In gathering links for another of my intermittent trawls through the early modern internet, I came across an article in the Los Angeles Review of Books which requires more than just a passing reference.
‘Why Stephen Greenblatt is Wrong — and Why It Matters’ by Jim Hinch is an essay about the critic Stephen Greenblatt’s recent and award-winning book, The Swerve. Greenblatt is a revered figure, particularly in Shakespearean criticsm, and his early works, notably Renaissance Self-Fashioning and Shakespearean Negotiations, are required reading for anyone interested in early modern mentalities, society and culture.
Since then, however, Greenblatt has taken a more populist turn – his Will in the World, a biography of Shakespeare, became a New York Times bestseller – and The Swerve is written with the general audience in mind. Nothing wrong with that, of course! But accusations have appeared in previous reviews of the book that Greenblatt isn’t just writing for a general audience, but maybe pandering to it. In his new LARB essay, Hinch does a wonderful job of showing how.
Students who’ve taken my first-year introduction to the early modern world will know that the Renaissance was a complicated and conflicted period, taking equal inspiration from the colour and artistic vibrancy of the medieval Catholic Church as from the Classical discoveries of the Humanists. Most importantly, they’ll know that the old-fashioned, Enlightenment vision of the Renaissance – in Italian the ‘Rinascimento’, or rebirth – is that it ‘rediscovered’ Europe’s Classical inheritance, the ancient Greek and Roman wisdom which had been forgotten and suppressed during the Catholic Church’s millenia of dominance. As with all easy stories, there’s a tiny grain of truth to this – but to write a serious work of history on this basis, as Greenblatt seems to have done, is to rest too much on a version of the past very much abandoned by serious scholars. Here’s some of Hinch’s wonderful retorts to this old-fashioned view:
First, it may be true that “it is possible for a whole culture to turn away from reading and writing.” But that didn’t happen in medieval Europe. Indeed the Middle Ages are considered Europe’s most bookish era, a time when books — Christian, Greek and Roman alike — were accorded near totemic authority.

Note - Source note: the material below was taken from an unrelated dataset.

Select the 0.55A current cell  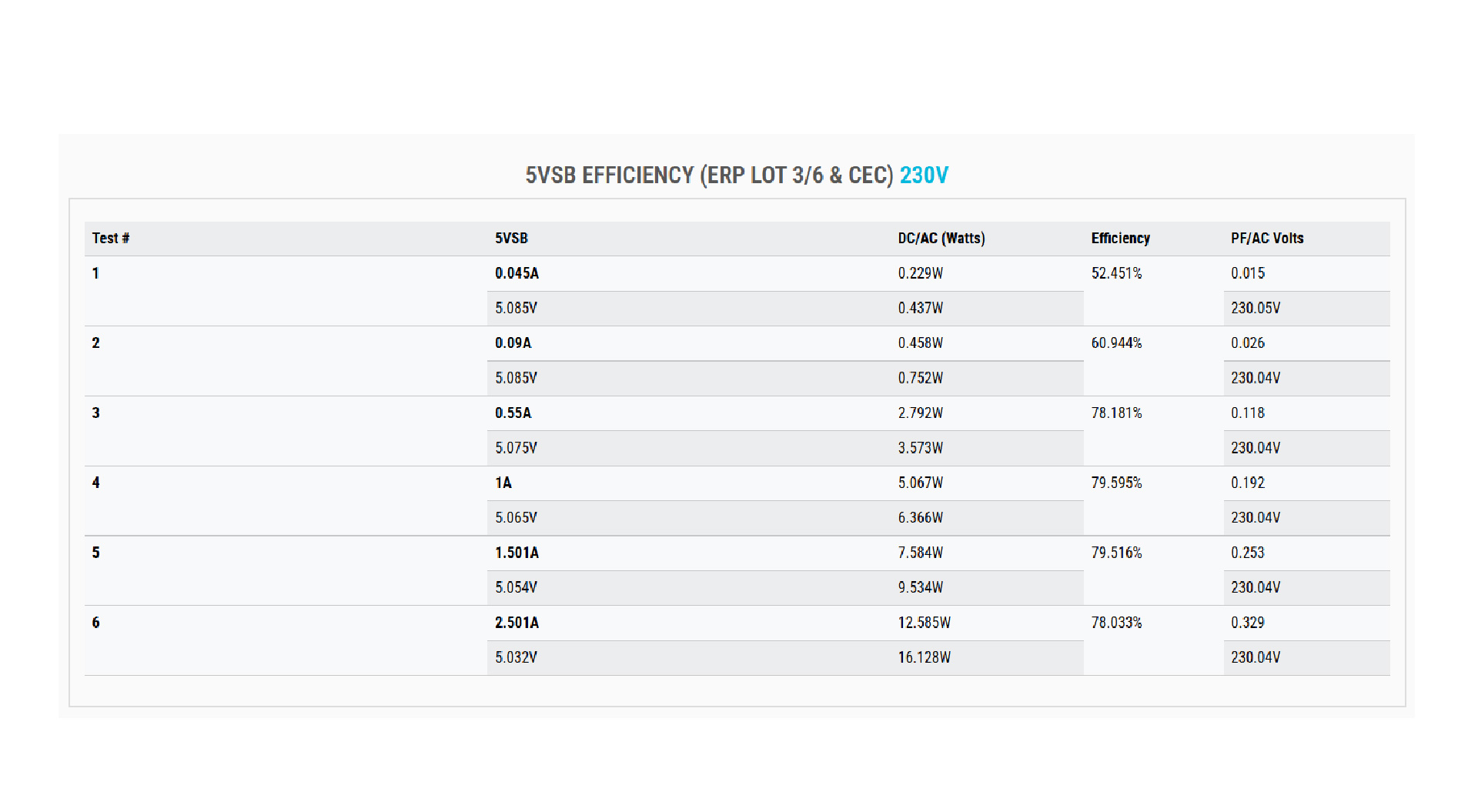[513, 413]
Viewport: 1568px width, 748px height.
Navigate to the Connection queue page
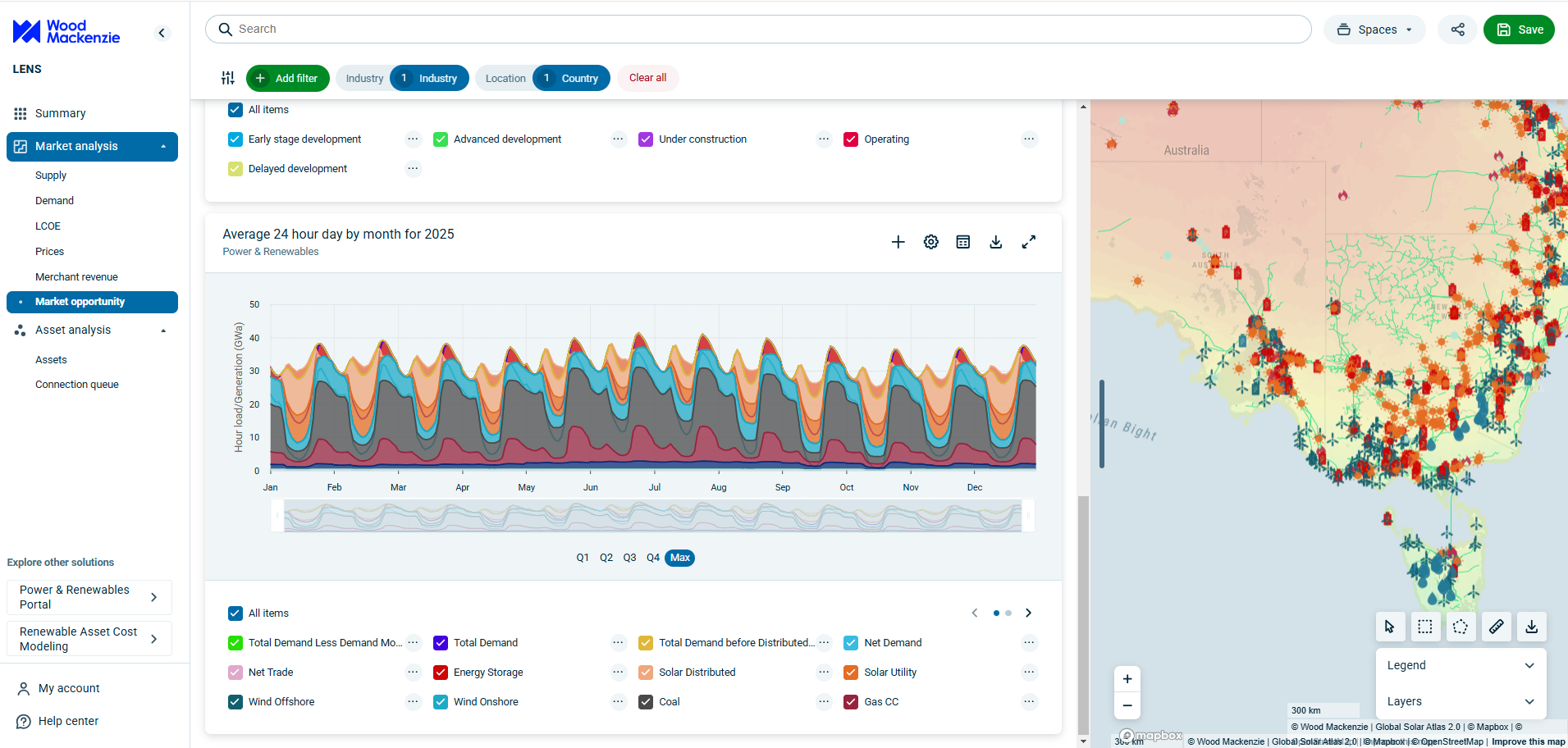76,384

Along these lines it is simply untrue to assert that classical culture was ever lost, ignored or suppressed during the Middle Ages. As Garry Wills noted last month in The New York Review of Books (reviewing the latest publication by Augustine biographer Peter Brown): it is a “discredited […] myth […] that the Roman Empire (but only in the West) ‘fell’ overnight when barbarians invaded and brought it down. The light of classical times blinked out and we stumbled straightway into the Dark Ages.”
Equally untrue is Greenblatt’s claim that medieval culture was characterized by “a hatred of pleasure-seeking, a vision of God’s providential rage and an obsession with the afterlife.” I know Greenblatt has read Chaucer. He’s quoted from him in numerous books. Has he forgotten the ribald pleasure-seeking in The Canterbury Tales?
[…] medieval monasteries were among the least religious and most worldly institutions of their time. Like modern research universities, medieval monasteries were wealthy centers of learning and power whose leaders rotated into and out of careers in secular government.
If Greenblatt remained one of the “tenured radicals” he once was accused of being (by no less a scold than George Will), The Swerve might have told readers that notions such as the Middle Ages and the Renaissance are little better than shorthand for arbitrarily bracketed periods of time in which certain changes in the pattern of human life are interpreted as significant and others are not.
The whole of Hinch’s piece is well worth reading for anyone interested in the current scholarly consensus around the Middle Ages and Renaissance. It’s a welcome corrective to the perils of a seductive – but simplistic – view of a crucial, and complex, period of history.